File Delivery
If a List Generation workflow is suitable for the use case at hand, the file delivery service is the best way to access Enigma data.
Please reach out to the Enigma team if you need to generate a list. The steps below outline how to best prepare for that conversation.
Requesting the Desired Output
It’s important to be aware of the choices available when generating a list so that the output file meets the requirements of your use case. The following are some things to consider.
Entity Type
Indicate whether the desired file should contain a list of businesses or business locations. One file will contain a list of only one of these entity types.
Filters
Provide the Enigma team with an idea of the type of business or business location being targeted.

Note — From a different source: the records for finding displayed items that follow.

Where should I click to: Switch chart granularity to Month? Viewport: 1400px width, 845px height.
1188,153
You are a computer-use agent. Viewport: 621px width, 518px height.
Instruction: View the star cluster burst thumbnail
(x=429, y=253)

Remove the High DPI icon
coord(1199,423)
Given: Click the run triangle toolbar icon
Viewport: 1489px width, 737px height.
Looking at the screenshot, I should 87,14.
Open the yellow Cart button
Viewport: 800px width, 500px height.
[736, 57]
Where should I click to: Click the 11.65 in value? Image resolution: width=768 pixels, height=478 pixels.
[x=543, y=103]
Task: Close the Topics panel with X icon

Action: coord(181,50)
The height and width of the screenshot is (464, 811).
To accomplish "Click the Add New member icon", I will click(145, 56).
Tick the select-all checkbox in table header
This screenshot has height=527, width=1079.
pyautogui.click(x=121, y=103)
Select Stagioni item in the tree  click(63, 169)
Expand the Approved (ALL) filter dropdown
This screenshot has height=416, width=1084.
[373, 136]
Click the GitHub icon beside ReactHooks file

To get an idea of the dimensions along which the Enigma data can be filtered see the Enigma attribute dictionary.
Attributes
When discussing a list generation with a member of the Enigma team it helps to familiarize yourself with the Enigma attribute dictionary. This contains explanations of the various attributes available to include in the output file alongside the basic identifiers of the business or business location like business name, address, Enigma ID, etc.
Some attributes are available as a monthly time-series (currently, only the Merchant Transaction Signals). Let the Enigma team know whether you are interested in only the most recently available month of transaction related data or multiple months of history.
Output Format
The final output can be in csv or parquet format.
File Structure
The structure of the output file is also something that can be customized.
Enigma data is stored as a collection of attributes. Some of these attributes are represented as objects with properties associated with them. The file can be structured so that all such attributes are either flattened or unflattened.
A flattened file will contain no columns with nested values inside them. Every property of an object type attribute will be represented as its own column in the file. Choose a flattened structure if the output file(s) will be opened in a spreadsheet like tool and then analyzed.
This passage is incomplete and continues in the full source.